Facebook Post by Rabbi Perlin in the Time of Coronavirus (5/12/2020)
Tuesday Post 5.12.20: Lag B’Omer
by Rabbi Amy R. Perlin, D.D.
Today is Lag B’Omer in the Jewish calendar. It is the 33rd day of the counting of the omer, the seven weeks that are counted between the festival of Passover and our next festival, Shavuot, commemorating the receiving of the Torah at Sinai, which will take place on Friday, May 29th this year.
I have never been a fan of the counting of the omer. An omer is a measure of barley that was counted, according to Leviticus 23:9-21 and Deuteronomy 16: 9-12, from temple times as a means of marking the seven weeks between Passover and the festival of Shavuot. I am sure it began as an agricultural way of marking time in anticipation of celebrating the receiving of the Torah at Sinai. The explanations of the omer and the holiday of Lag B’Omer are fraught with historical inconsistencies and observances that have never worked for me. Modern Israel solved the problem beautifully by making it an outdoor holiday celebrated with bonfires and barbeques. I am not a fan.

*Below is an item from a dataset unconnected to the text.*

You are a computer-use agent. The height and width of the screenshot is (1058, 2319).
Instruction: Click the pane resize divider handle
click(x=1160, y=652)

Perhaps, I don’t like this holiday, because coming from a very traditional religious school, where many of my teachers were very orthodox, even though the synagogue and its members were not, we focused on the time after Passover as being a time of mourning where weddings were forbidden, as were haircuts and music. Even though our community didn’t observe the restrictions other than the ones about weddings, I felt that the post-Passover time of mourning didn’t make sense for me in the 20th century (I suppose I was a rabbinic thinker even as a child!). I also wasn’t very athletic, so the only Jewish holiday, Lag B’Omer, that was celebrated with sports events, didn’t work for me either. And then the final nail in Lag B’omer’s coffin, for me, came from the fact that every year we were told that we were celebrating because there was a plague in the Roman period that killed 24,000 students of Torah and that plague lifted on the 33rd day of the omer. Why I would celebrate when so many people had died? That also did not make sense to me. So, Lag B’omer has always been my least favorite Jewish holiday.

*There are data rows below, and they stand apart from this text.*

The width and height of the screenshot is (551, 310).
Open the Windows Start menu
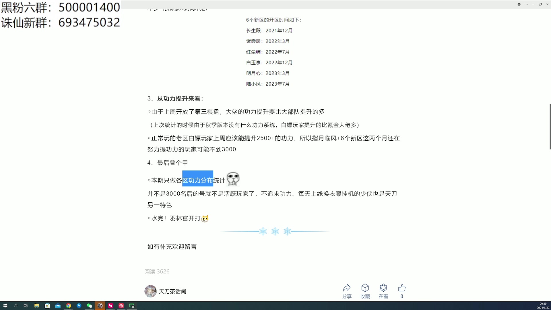5,306
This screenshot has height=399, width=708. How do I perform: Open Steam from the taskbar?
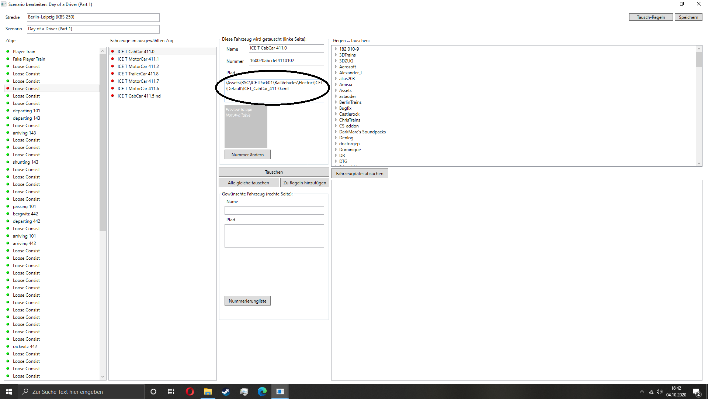point(226,392)
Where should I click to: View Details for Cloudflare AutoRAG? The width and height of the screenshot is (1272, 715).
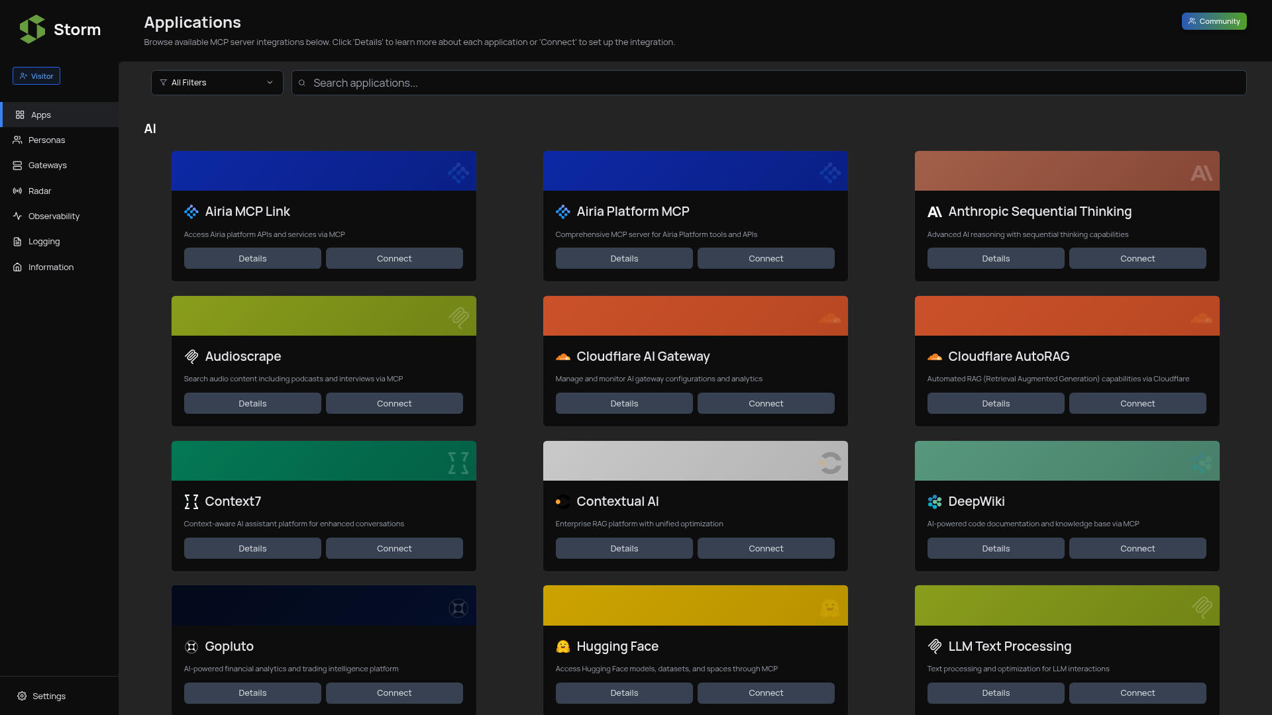pyautogui.click(x=995, y=404)
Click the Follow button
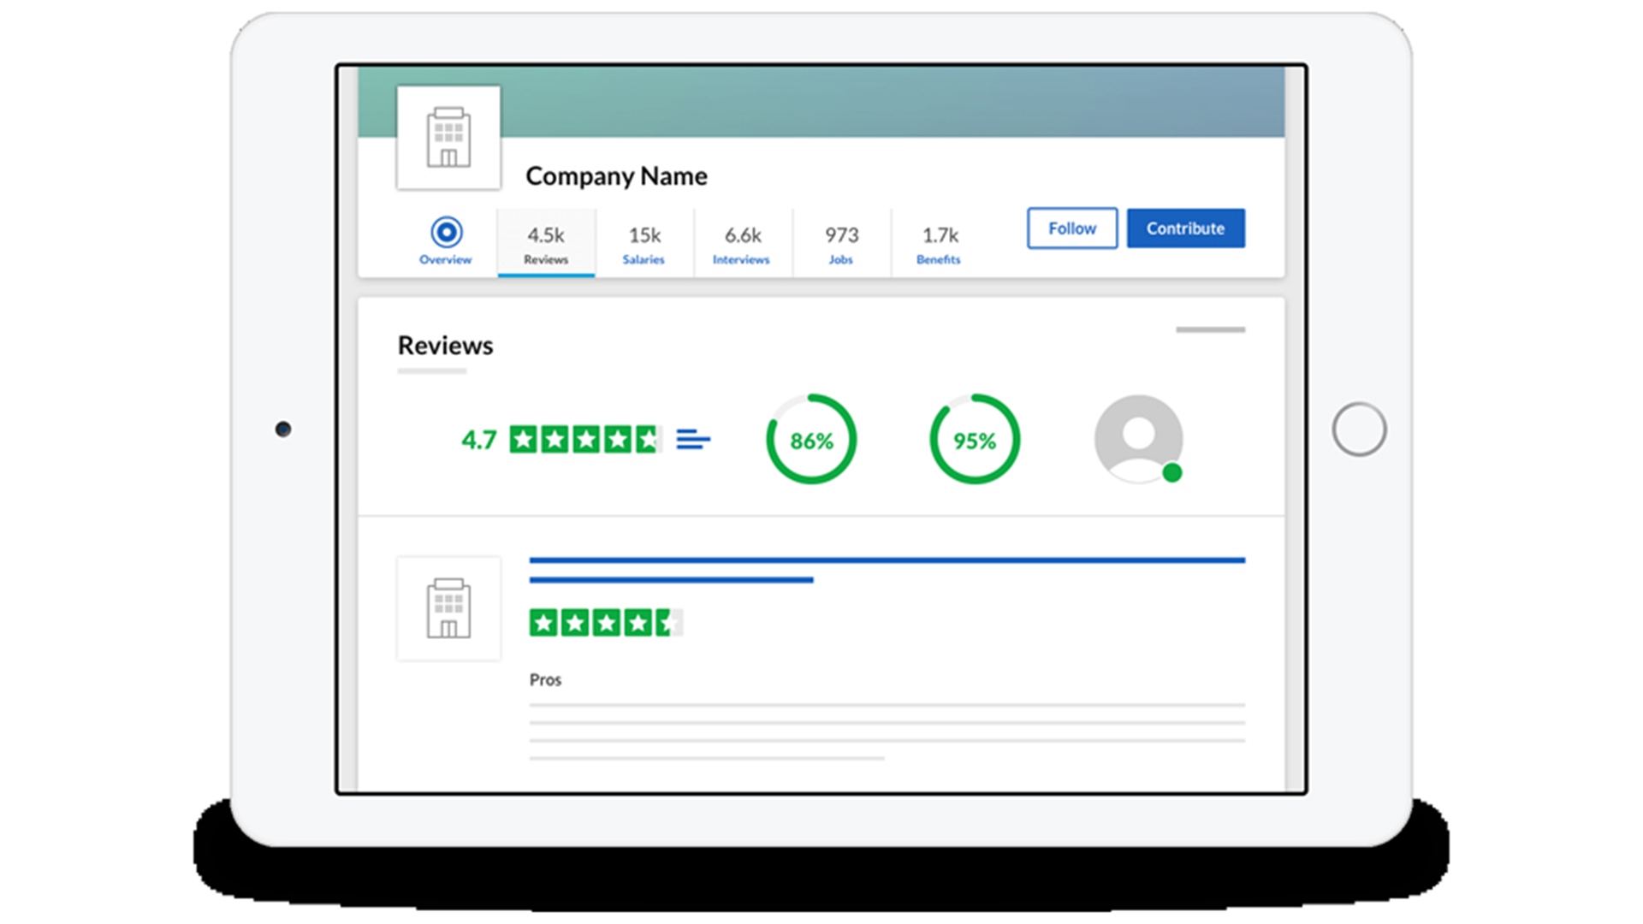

And now… the rest of the story. Now, we are living in a pandemic. People are dying all around us and our world is fragmented and unsettled in its response. Now I know that if the plague lifted tomorrow, and I knew that we were safe and no one else would die of this terrible Covid-19, I would want to have a holiday to celebrate the end to the death and the fear. Now, I know that when you are living through a plague, all you want to do is go out and run around, have a barbeque, celebrate life with other people. Now, I understand a bit better how this all transpired in the complexity of Jewish historical evolution.

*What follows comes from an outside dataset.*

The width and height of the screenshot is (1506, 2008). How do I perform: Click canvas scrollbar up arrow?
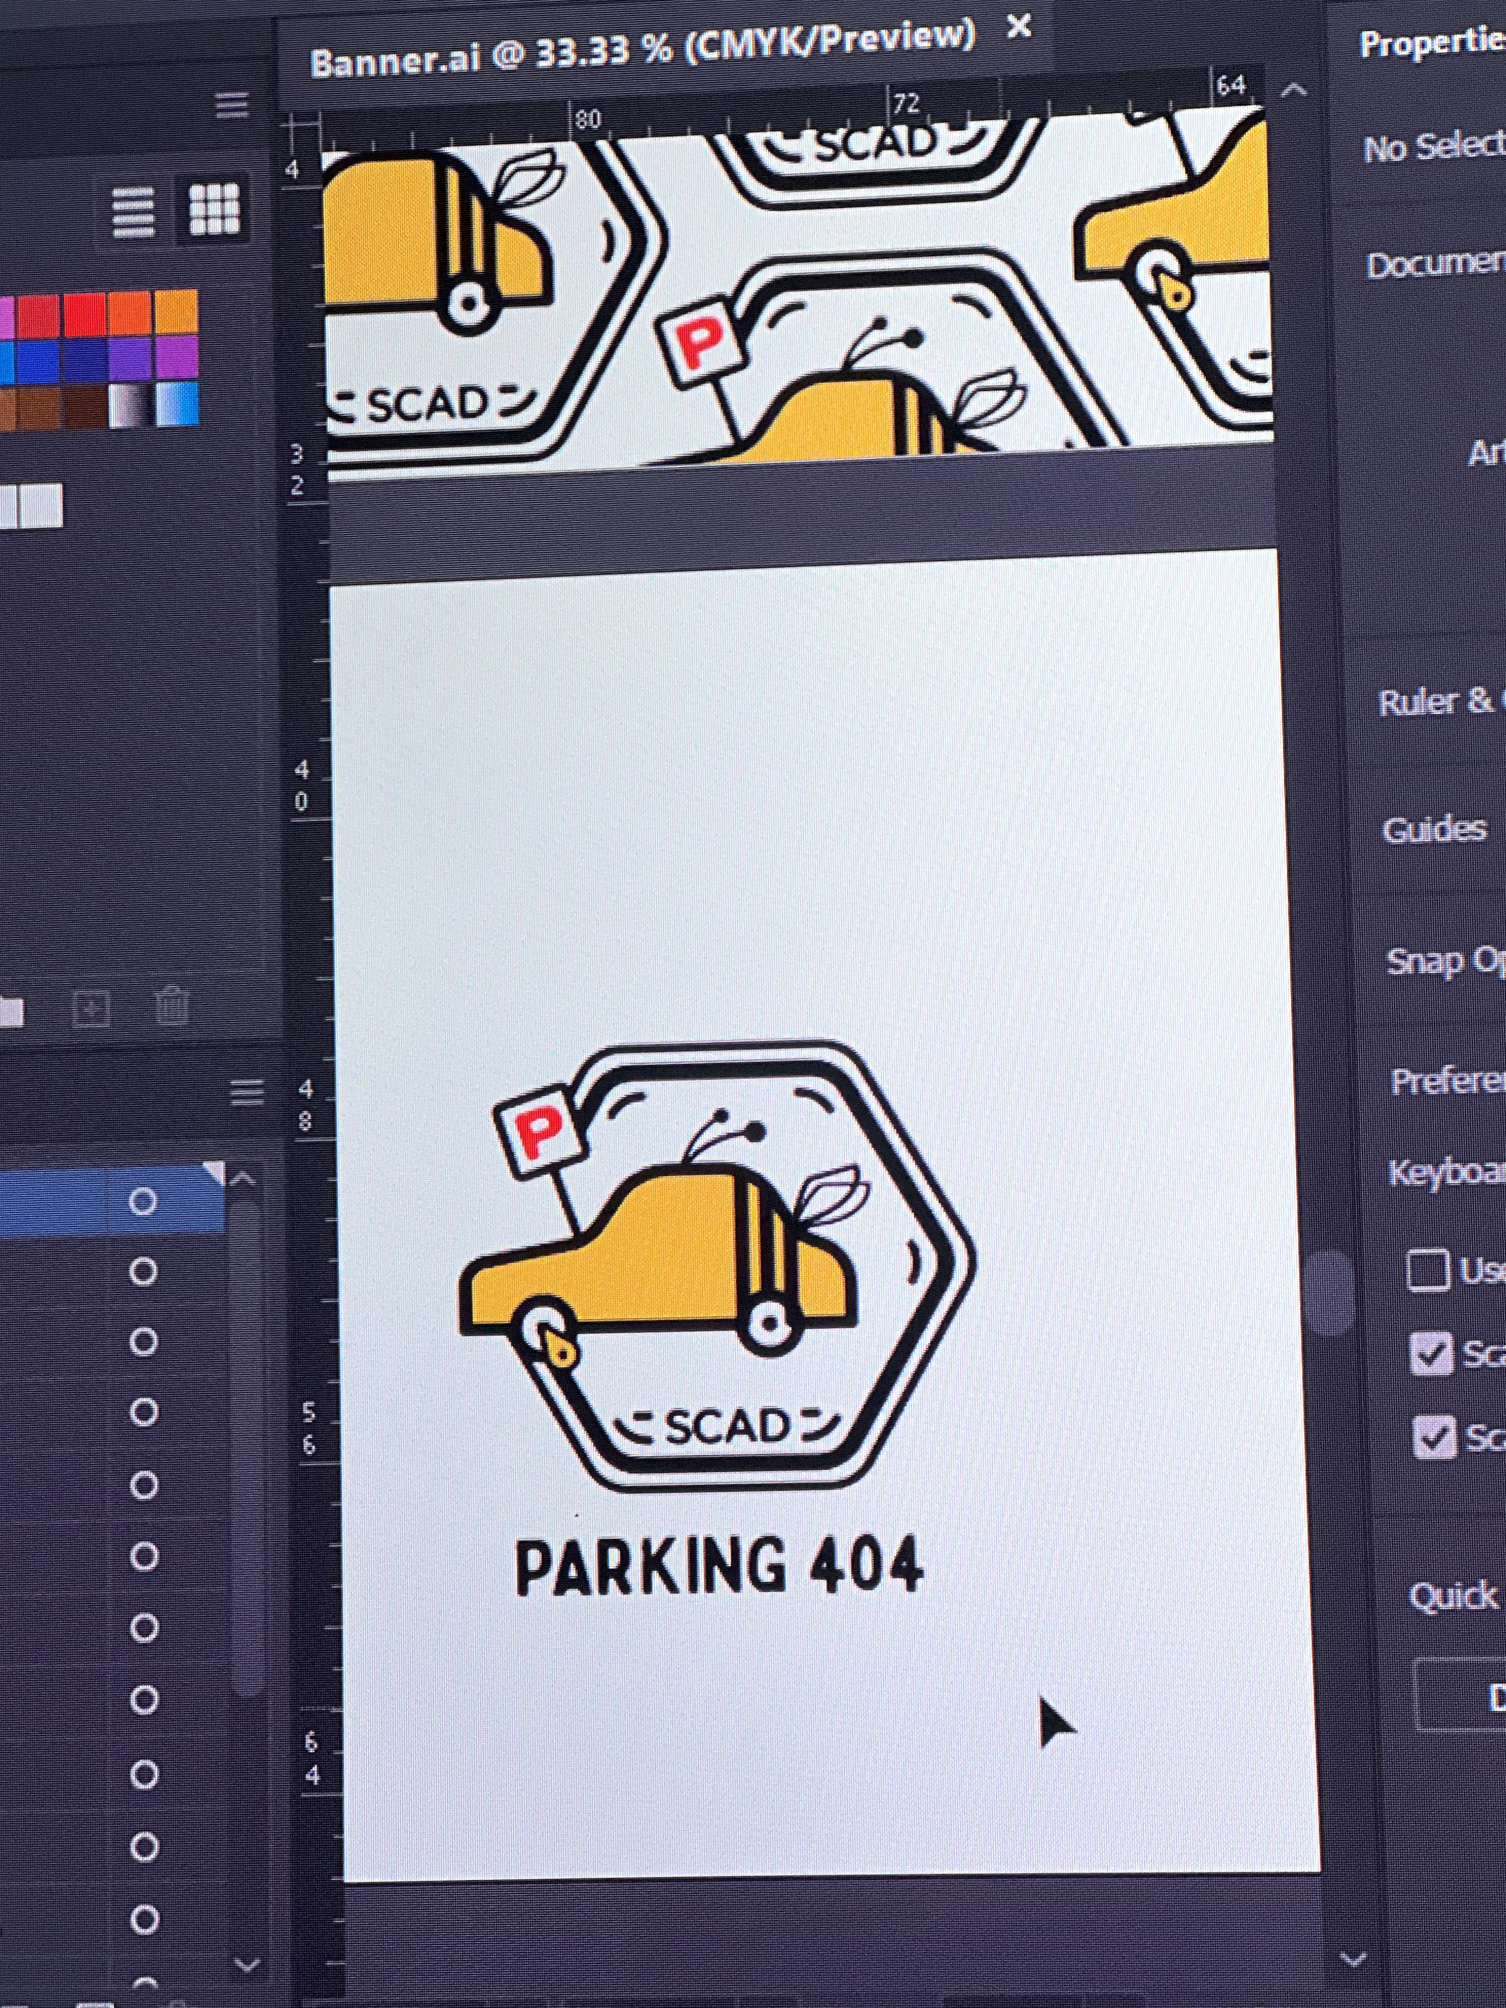[1294, 90]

Sadly, I don’t think we will have such a day with coronavirus, where it will suddenly end and disappear. Even if there is a vaccine, there will be distribution issues and failures. Even if we have a leveling of the curve, there will still be those who die of this horrible disease. Even if we have treatments, this plague is not going away any time soon. We are going to have to learn to live with it and to try to overcome it to the best of our ability. I don’t see a single day when the plague will lift and all will be well. But, when we conquer the worst of it, it will be good to be able to celebrate that milestone, in some way, with some kind of day or ritual.
I am still not going to willingly count the omer. Just call me a Jewish radical. But, today, I will acknowledge that having a day to celebrate the lifting of a plague is a good thing. And for now, using today to pray that there be no more plagues is something I can understand.
Blessed are You, O Lord my God, Ruler of the universe, Who sustains us in our fear and our grief, and commands us to do all we can to stay alive and keep others alive. Blessed are You, Who gives us strength to continue to pray and hope for a day without plague. Amen.